(Items from a data source)
——

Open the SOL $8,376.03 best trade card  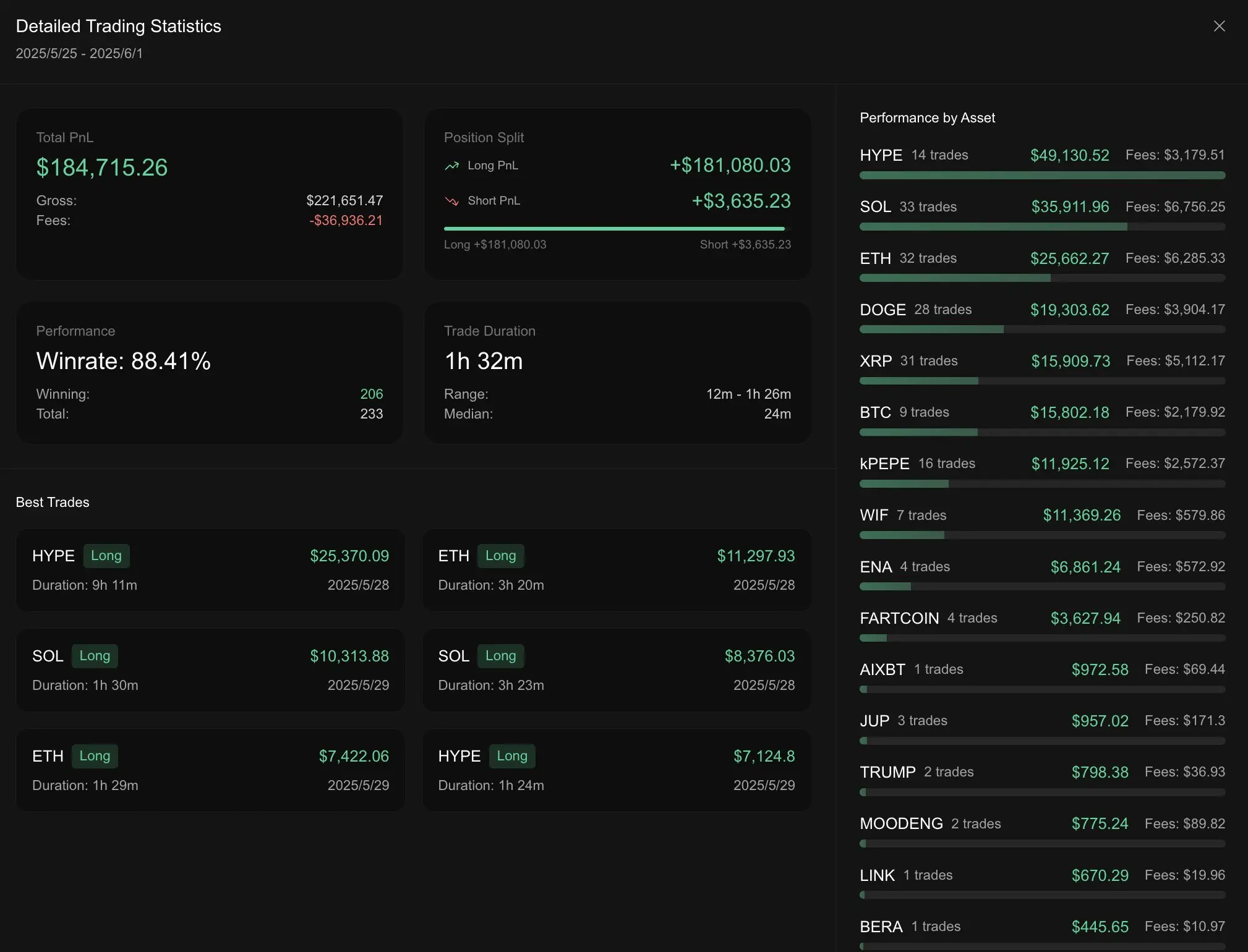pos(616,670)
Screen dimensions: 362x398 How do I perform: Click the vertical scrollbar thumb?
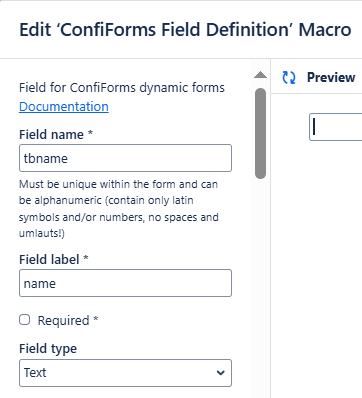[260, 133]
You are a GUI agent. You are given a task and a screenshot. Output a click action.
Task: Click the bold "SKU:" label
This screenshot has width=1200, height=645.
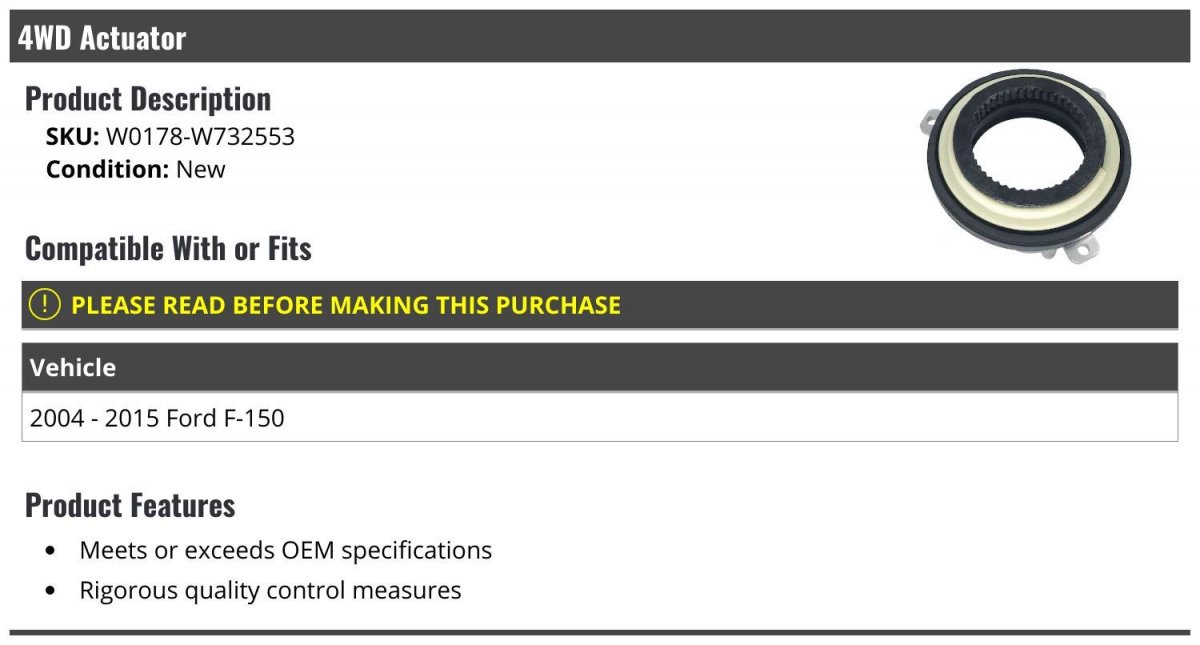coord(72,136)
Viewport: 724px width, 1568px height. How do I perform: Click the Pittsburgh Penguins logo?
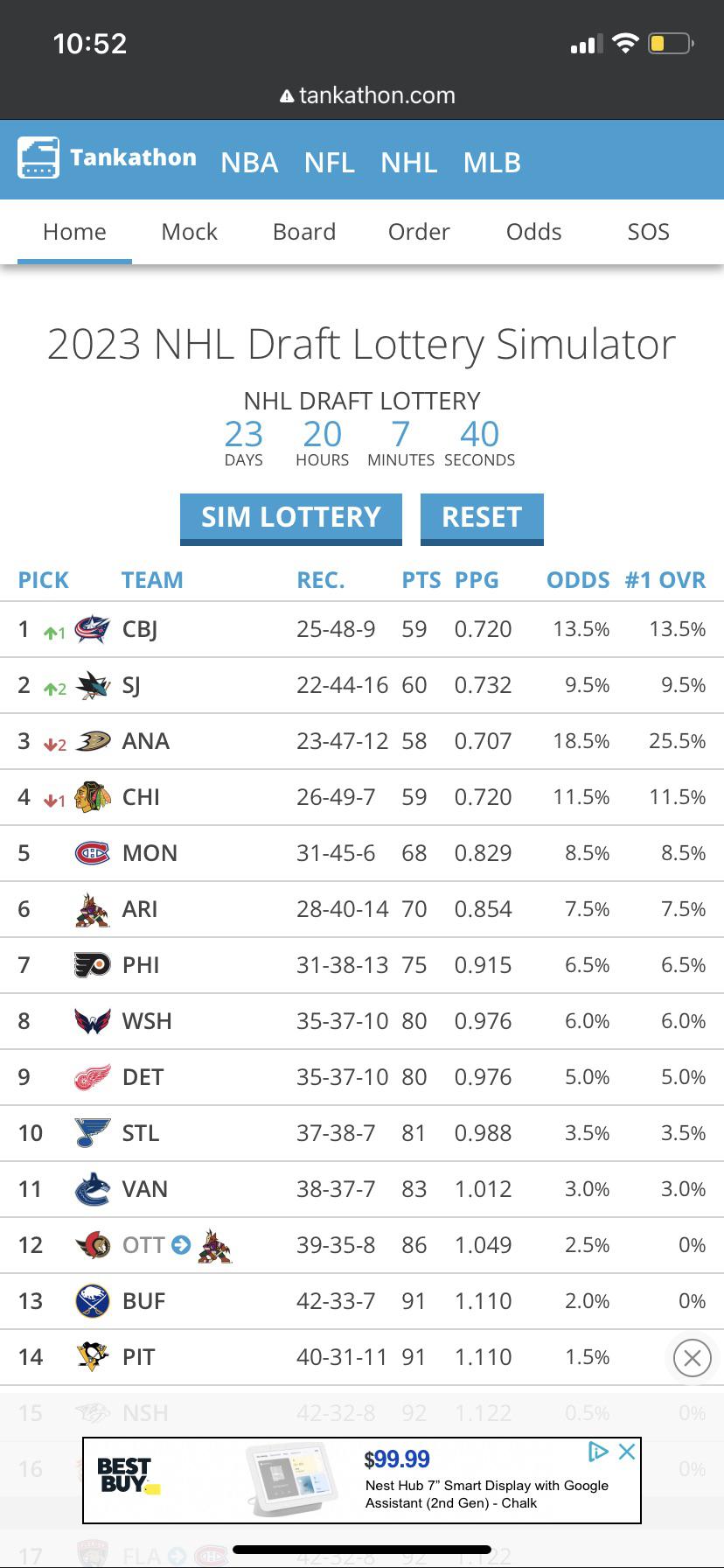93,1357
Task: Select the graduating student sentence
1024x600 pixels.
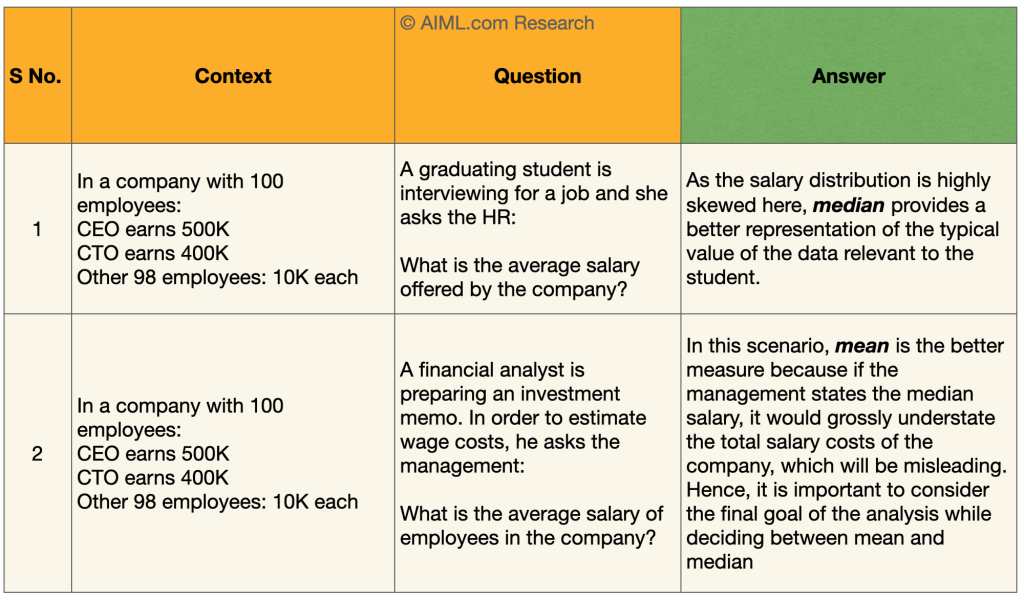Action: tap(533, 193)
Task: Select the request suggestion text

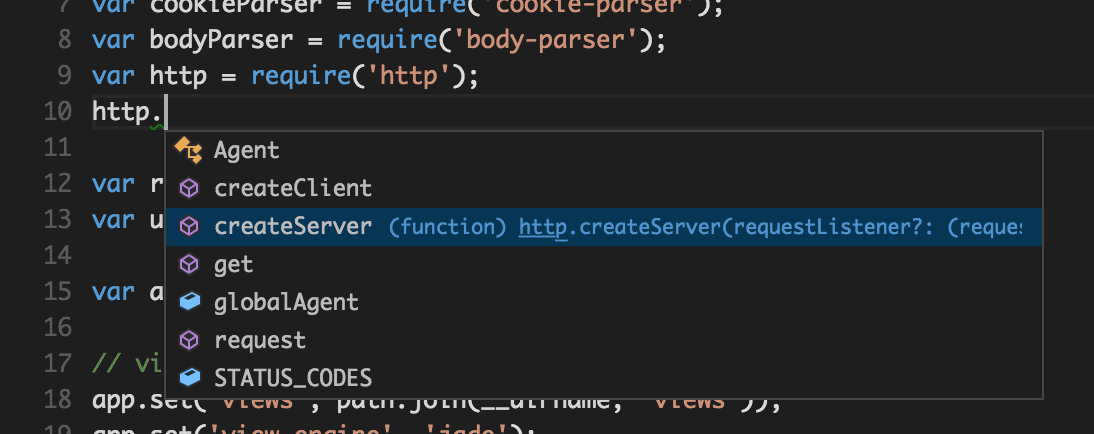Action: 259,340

——

INSTRUCTIONS FOR THE TASK: Copy the listing word for word, from the line with "Screen dimensions: 362x398" through the last line, both included. Leave out the pictures.

TASK RESPONSE:
Screen dimensions: 362x398 How do I perform: Click the vertical scrollbar thumb?
[260, 133]
You are a GUI agent. You are given a task and a screenshot. Output a click action.
Task: Click the bold "SKU:" label
This screenshot has width=1200, height=645.
coord(72,136)
Viewport: 724px width, 1568px height. How do I perform: Click the Pittsburgh Penguins logo?
93,1357
Task: Select the graduating student sentence
1024x600 pixels.
Action: tap(533, 193)
Task: Select the request suggestion text

Action: 259,340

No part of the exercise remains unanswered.